It’s that time of year again folks! Summer is finally upon us, the wind drops and the AC bill goes up. For most tourist based professions this would be the time to close down for the end of season and twiddle our thumbs for 6 weeks waiting for the tourists to come back.
We at SCD are lucky enough to have our sister company, Sail Caribbean, to keep us busy during the summer months.
To those of you who don’t already know, Sail Caribbean, is a summer camp program for young adults ages 11-18. The focus on the program is teaching the students how to sail, dive, cook clean, live together and the counselors sneak in some lessons on being independent as well.
Back in the day (some 20 odd years ago) our mega conglomerate of a dive shop used to be one humble dive boat following the summer kids around and offering dive courses. Things have obviously changed in recent years but as always every summer our dive boats are graced with the pitter patter of adolescent feet as we teach courses from Discover Scuba all the way through to Divemaster. It’s a nice opportunity for us to get lots of certifications and the students are certainly entertaining.
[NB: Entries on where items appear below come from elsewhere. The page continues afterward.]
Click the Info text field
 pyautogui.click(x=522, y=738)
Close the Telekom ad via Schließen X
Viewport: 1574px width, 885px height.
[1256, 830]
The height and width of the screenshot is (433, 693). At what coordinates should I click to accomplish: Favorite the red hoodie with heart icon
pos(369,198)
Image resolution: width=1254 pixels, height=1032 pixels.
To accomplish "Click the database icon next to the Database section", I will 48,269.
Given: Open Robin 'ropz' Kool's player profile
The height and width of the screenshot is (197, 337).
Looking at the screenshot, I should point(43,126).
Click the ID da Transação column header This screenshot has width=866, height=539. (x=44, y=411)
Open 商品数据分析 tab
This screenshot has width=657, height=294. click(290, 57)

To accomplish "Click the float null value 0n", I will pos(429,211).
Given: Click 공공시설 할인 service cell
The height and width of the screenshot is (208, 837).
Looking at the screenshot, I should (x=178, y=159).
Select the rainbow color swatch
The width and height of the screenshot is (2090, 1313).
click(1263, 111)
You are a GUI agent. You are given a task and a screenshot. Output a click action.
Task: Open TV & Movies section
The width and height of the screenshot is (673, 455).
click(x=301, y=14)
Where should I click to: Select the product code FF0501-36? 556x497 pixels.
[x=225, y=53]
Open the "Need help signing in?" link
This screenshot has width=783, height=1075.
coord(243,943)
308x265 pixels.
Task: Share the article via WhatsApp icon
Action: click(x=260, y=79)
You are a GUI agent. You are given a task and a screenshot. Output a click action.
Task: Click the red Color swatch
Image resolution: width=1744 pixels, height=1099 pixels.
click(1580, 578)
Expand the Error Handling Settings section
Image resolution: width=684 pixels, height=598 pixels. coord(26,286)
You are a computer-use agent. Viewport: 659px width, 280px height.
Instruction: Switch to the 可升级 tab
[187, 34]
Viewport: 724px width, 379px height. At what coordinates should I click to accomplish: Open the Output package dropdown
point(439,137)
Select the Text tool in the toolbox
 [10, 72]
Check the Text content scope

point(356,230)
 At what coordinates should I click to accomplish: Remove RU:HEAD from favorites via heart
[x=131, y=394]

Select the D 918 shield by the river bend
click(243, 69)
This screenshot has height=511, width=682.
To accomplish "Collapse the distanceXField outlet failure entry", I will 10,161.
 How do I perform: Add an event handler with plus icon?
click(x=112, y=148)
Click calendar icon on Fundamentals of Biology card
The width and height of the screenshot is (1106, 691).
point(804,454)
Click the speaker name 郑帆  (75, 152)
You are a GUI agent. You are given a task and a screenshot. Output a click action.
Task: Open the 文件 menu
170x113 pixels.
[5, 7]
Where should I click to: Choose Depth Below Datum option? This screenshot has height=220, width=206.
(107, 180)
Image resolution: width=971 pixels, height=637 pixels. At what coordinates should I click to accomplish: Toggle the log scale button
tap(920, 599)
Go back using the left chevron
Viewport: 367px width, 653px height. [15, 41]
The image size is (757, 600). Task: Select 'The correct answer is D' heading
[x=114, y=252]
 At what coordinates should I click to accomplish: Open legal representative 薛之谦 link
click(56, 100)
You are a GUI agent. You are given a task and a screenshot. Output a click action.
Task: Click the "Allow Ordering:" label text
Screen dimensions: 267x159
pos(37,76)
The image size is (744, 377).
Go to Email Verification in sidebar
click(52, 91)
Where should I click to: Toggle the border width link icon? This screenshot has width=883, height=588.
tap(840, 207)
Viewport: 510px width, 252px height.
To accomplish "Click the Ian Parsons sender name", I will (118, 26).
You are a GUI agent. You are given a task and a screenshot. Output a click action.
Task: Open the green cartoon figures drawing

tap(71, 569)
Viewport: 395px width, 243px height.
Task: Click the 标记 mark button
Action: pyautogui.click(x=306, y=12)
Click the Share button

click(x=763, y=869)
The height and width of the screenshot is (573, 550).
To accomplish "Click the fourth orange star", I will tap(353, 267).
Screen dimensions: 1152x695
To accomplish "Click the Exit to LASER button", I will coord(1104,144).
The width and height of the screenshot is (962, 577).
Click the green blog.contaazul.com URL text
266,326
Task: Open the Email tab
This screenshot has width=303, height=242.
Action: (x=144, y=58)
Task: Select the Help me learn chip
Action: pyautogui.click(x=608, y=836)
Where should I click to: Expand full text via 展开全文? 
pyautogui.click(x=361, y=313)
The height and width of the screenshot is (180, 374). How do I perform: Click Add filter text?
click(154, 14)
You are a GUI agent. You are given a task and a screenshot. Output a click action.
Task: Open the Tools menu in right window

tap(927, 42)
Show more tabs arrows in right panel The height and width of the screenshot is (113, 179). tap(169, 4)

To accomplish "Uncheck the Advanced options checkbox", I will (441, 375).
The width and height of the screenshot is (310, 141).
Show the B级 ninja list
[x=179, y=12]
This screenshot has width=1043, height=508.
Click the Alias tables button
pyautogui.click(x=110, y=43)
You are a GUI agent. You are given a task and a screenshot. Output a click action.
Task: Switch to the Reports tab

Recently our program began and I had the joy of being on the very first Open Water course of the summer which included 22 bright eyed pickney (that’s Jamaican patois for youths) bouncing around on Endeavour learning about all things Scuba. On day one we invaded the mooring field at Cooper Island to practise skills. We spent all of the next day over at beautiful Norman Island finishing some skills in the shallow water in the morning and then went on to Rainbow Canyons and Angel Fish Reef for the first open water dives. Ironically I did my first open water dive at Angel Fish Reef a whopping 12 years ago (oooh I’m feeling old now). The following day we finished our shallow water skills at Great Harbour on Peter Island and then we completed our final open water dives near Cooper Island at Chromis Reef and Thumb Rock.
Throughout the course we were joined by underwater photographer extraordinaire, Armando Jenik, who was kind enough to provide the attached photos in this blog. Armando is the on-staff photographer for the summer program who allows the parents to have top quality pictures of their little ones under water (and the lucky dive instructors teaching them).
The last afternoon of their program the students and their proud-as-punch instructors visited the BVI’s newest Wreck. We visited the former navy fuel barge that survived Pearl Harbour, the Kodiak Queen, which was recently sunk (thanks to the generous funding of Sir. Richard Branson).
Well folks that’s the ins and outs of what’s been going on with us this past month at Sail Caribbean Divers. We have many more courses to teach and new fledgling divers to introduce into the underwater world.